|Nepa apiculata crossing the road in Shelburne, VT|
Amphibian migration season is here, and many people have been spending their nights helping frogs and salamanders cross the road. While assisting these four-legged critters, it is not uncommon to see six-legged, eight-legged, or even no-legged critters, too! At the Shelburne Pond crossing, a very unusual arthropod was recently spotted; the waterscorpion Nepa apiculata.
Despite their misleading name, waterscorpions are not scorpions, but insects in the “true bug” order Heteroptera. What looks like a stinger on their posterior is actually a snorkel-like breathing tube that they use to get oxygen without sticking their heads above the waterline. They have no stinger and cannot bite, so to avoid predations they simply blend in.
Most species of waterscorpions are long and skinny and resemble aquatic walking sticks, but Nepa apiculata has a highly modified body that resembles a dead leaf. The dark brown abdomen even has a netted pattern, resembling leaf veins!

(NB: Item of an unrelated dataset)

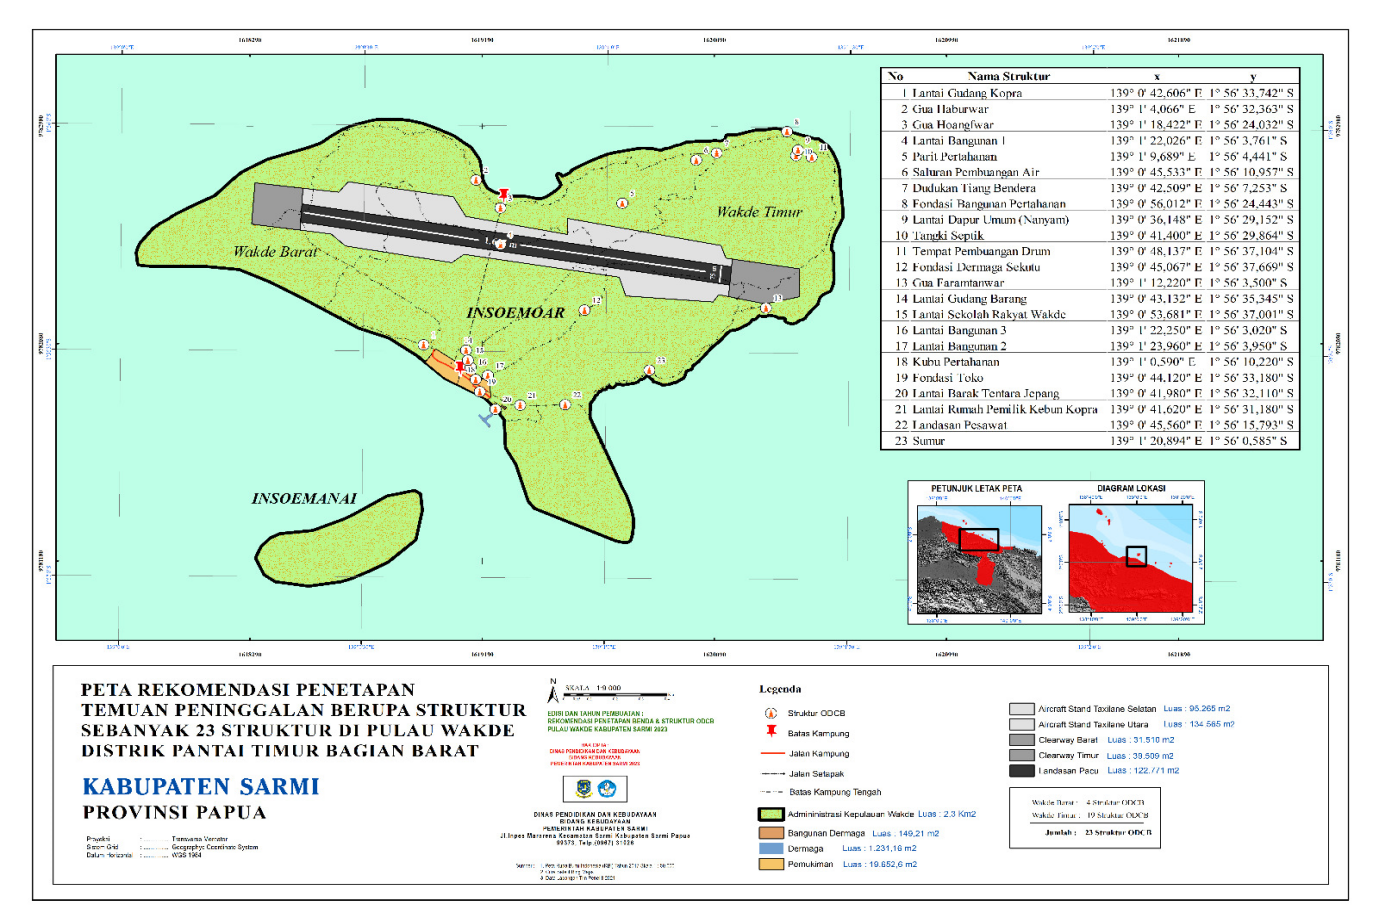
Task: Click the red pin marker above the runway
Action: (x=505, y=194)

In addition to using their camouflage to hide, waterscorpions use it to ambush prey. They grab smaller organisms with their front legs, which look like giant mandibles, and suck out the juices with their piercing mouth parts.

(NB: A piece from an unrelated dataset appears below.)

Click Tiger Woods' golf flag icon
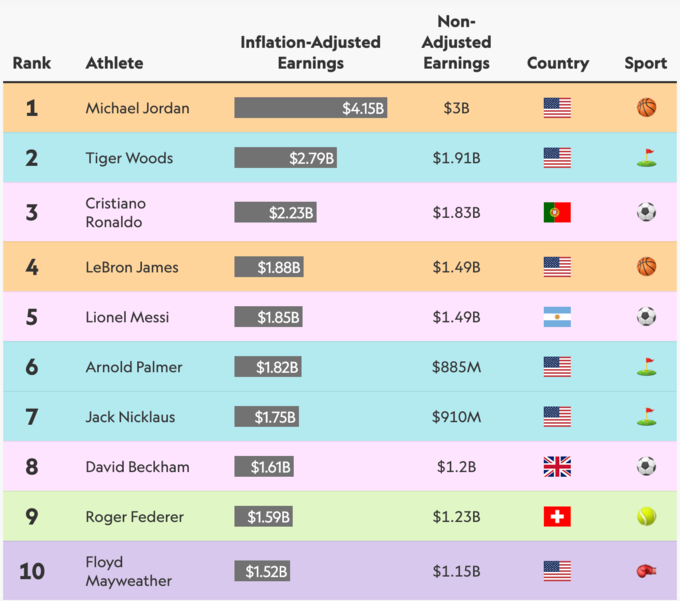This screenshot has width=680, height=601. (646, 158)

|A Six-spotted Fishing Spider (D. triton)|
crossing a road in Shelburne, VT
While Nepa apiculata is widespread, entomologists describe it as being rarely encountered; yet four have been found during amphibian monitoring over the past two years. People have many special experiences while helping amphibians during their migratory season. In addition to spotting waterscorpions, other surprise encounters include hooting owls, howling coyotes, and slithering snakes. You never know what you’ll see on a “big night”!